--- ENTRIES SUPPLIED ---

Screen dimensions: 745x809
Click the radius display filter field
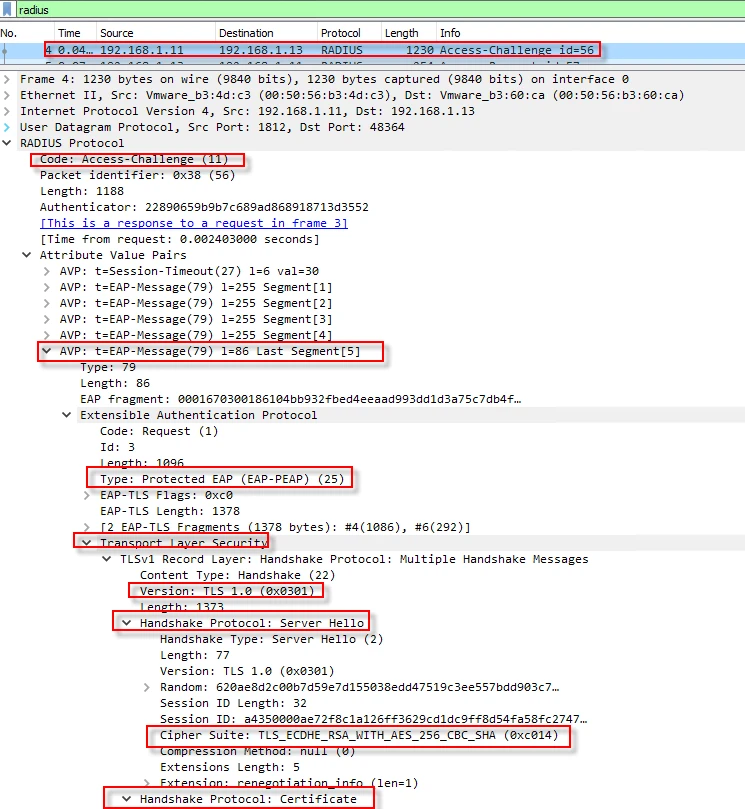click(300, 10)

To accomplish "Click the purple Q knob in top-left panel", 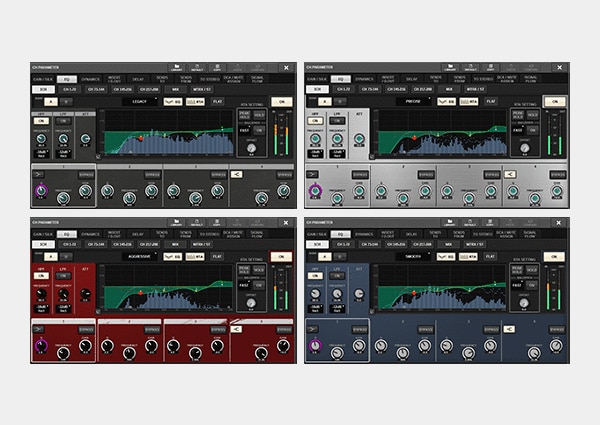I will [x=41, y=190].
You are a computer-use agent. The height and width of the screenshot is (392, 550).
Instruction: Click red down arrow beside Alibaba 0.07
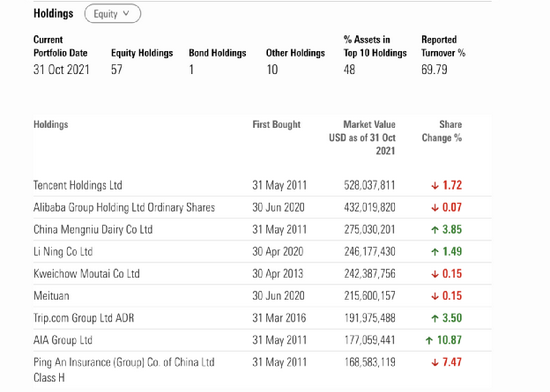click(x=435, y=208)
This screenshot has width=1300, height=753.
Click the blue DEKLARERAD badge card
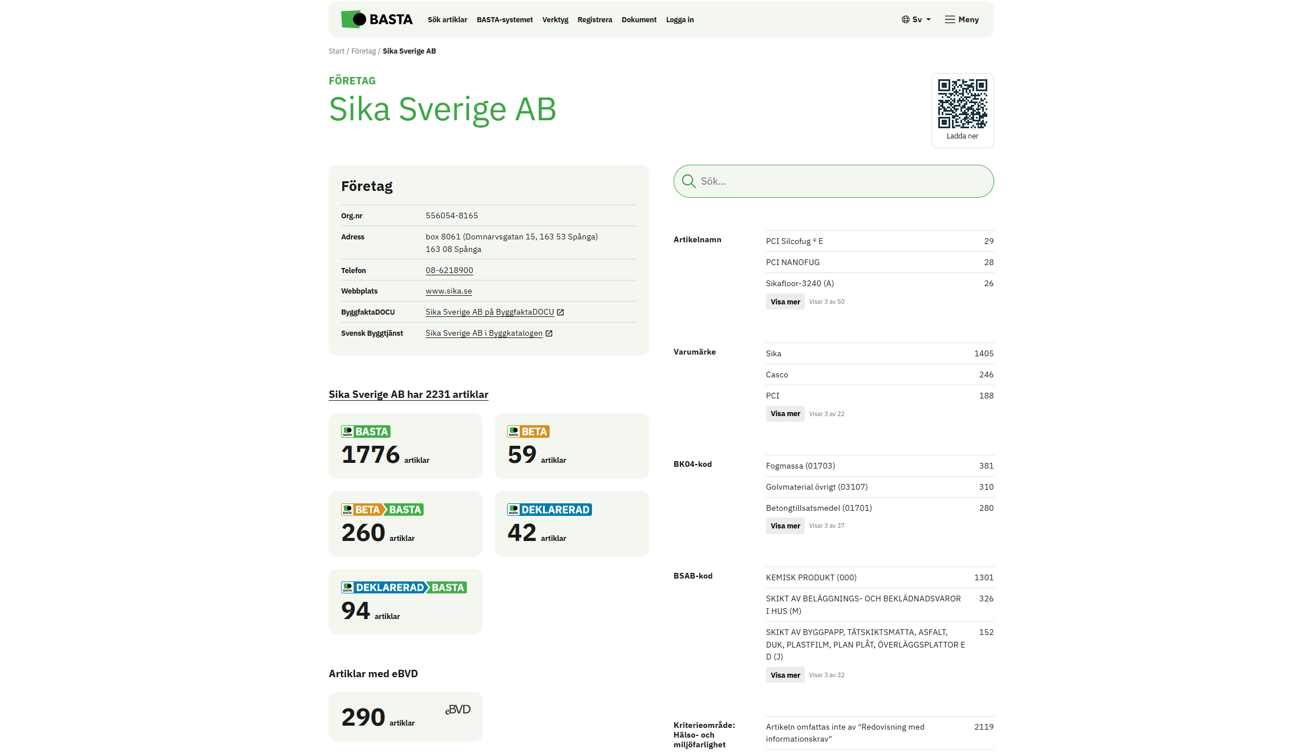click(571, 524)
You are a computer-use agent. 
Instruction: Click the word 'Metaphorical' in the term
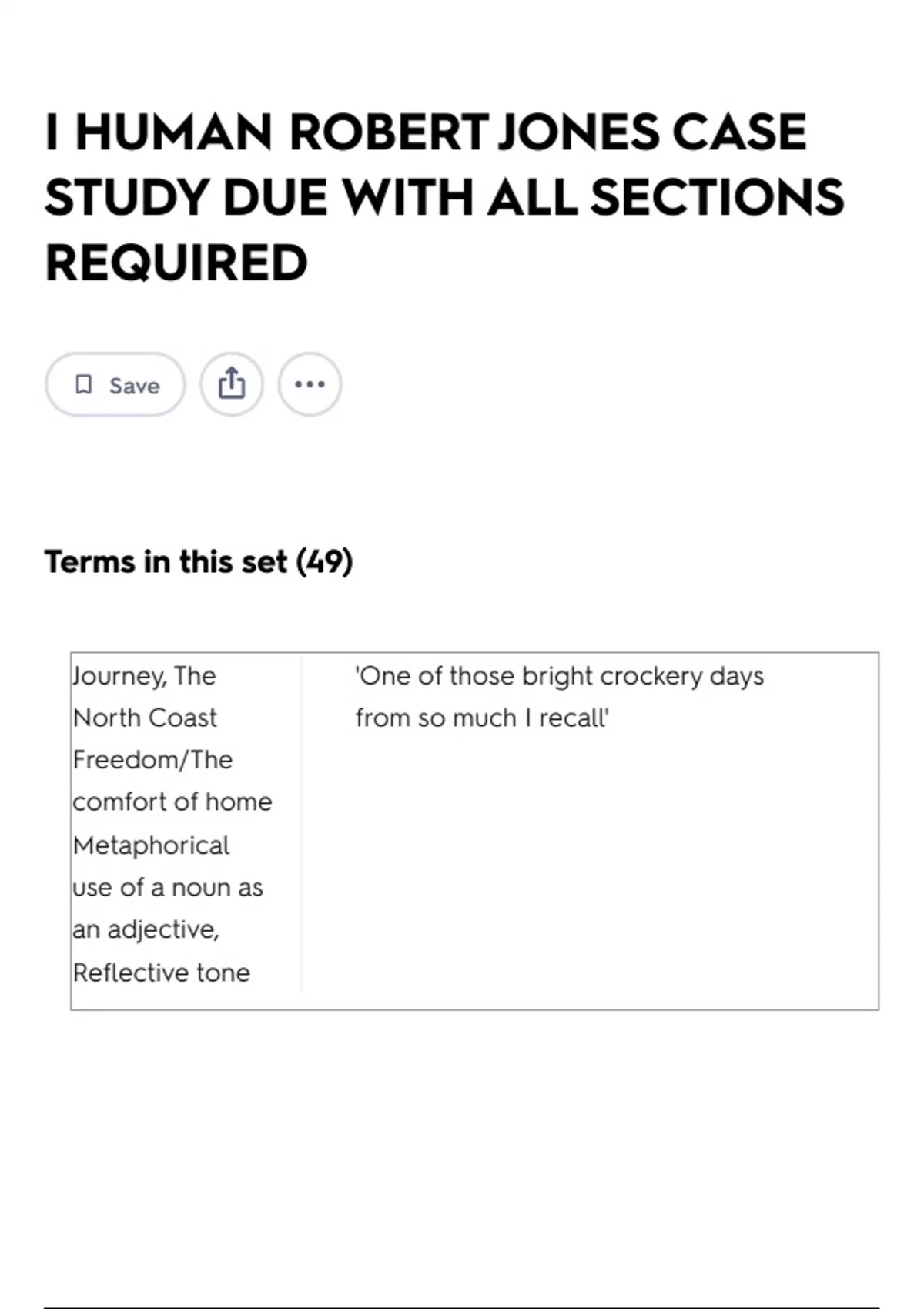click(x=151, y=845)
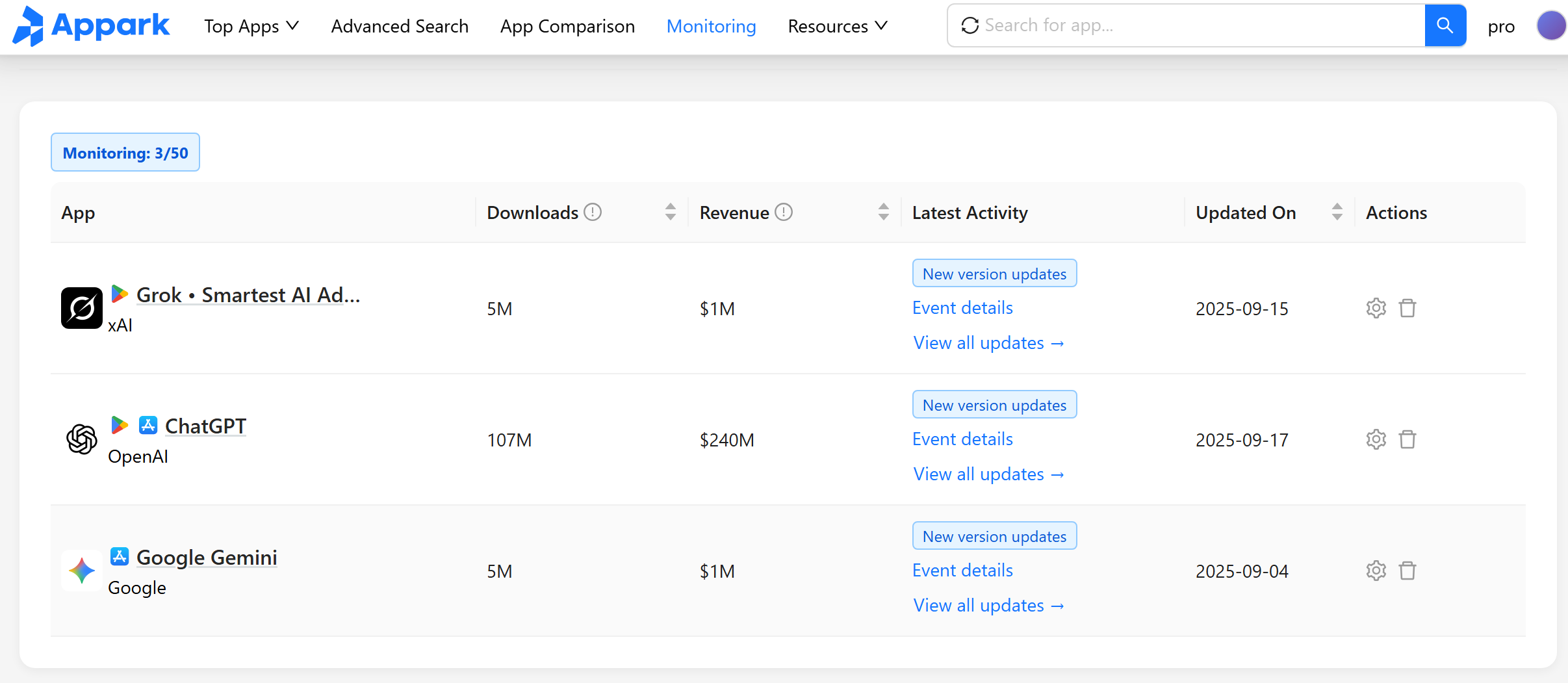Click the Revenue info icon
Image resolution: width=1568 pixels, height=683 pixels.
pyautogui.click(x=784, y=213)
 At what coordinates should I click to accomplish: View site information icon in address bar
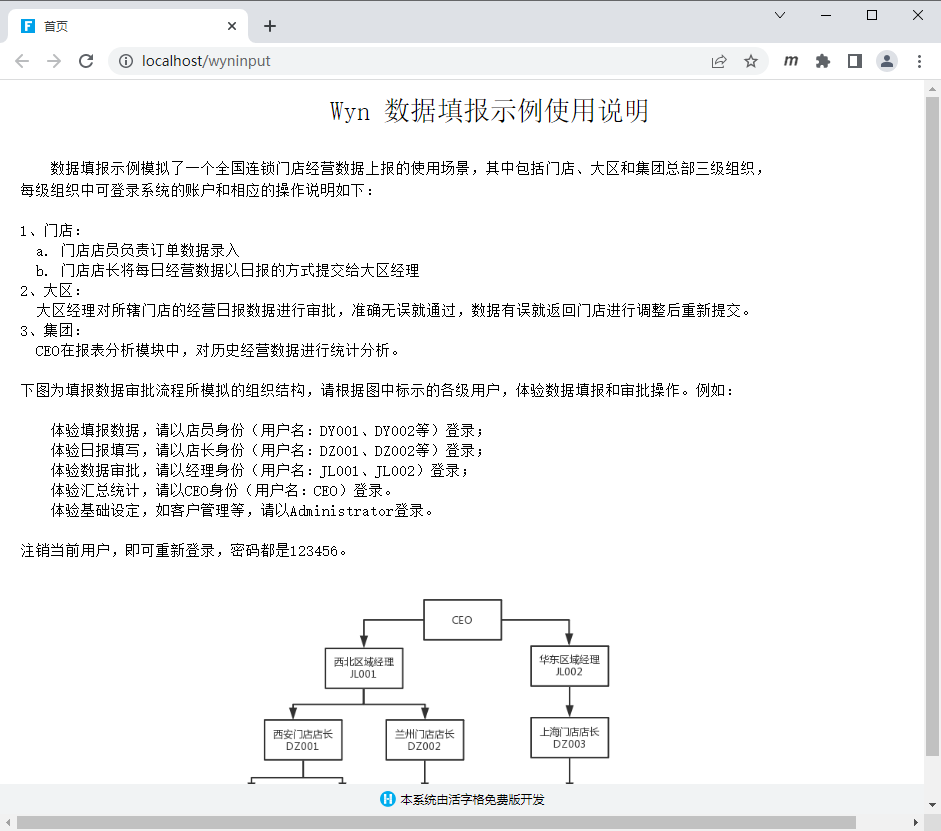[x=126, y=61]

---

(DIRECTIONS): Please duplicate the rows word for word, from the line containing "This screenshot has width=1300, height=753." up to and including the final line of the rows, and leave the pictures out of your copy.

(EXERCISE OUTPUT):
This screenshot has width=1300, height=753.
Click the blue DEKLARERAD badge card
click(571, 524)
You are a computer-use agent. 
Instruction: Click the word 'Metaphorical' in the term
click(x=151, y=845)
Click the Revenue info icon
Image resolution: width=1568 pixels, height=683 pixels.
pyautogui.click(x=784, y=213)
 At what coordinates should I click to accomplish: View site information icon in address bar
[x=126, y=61]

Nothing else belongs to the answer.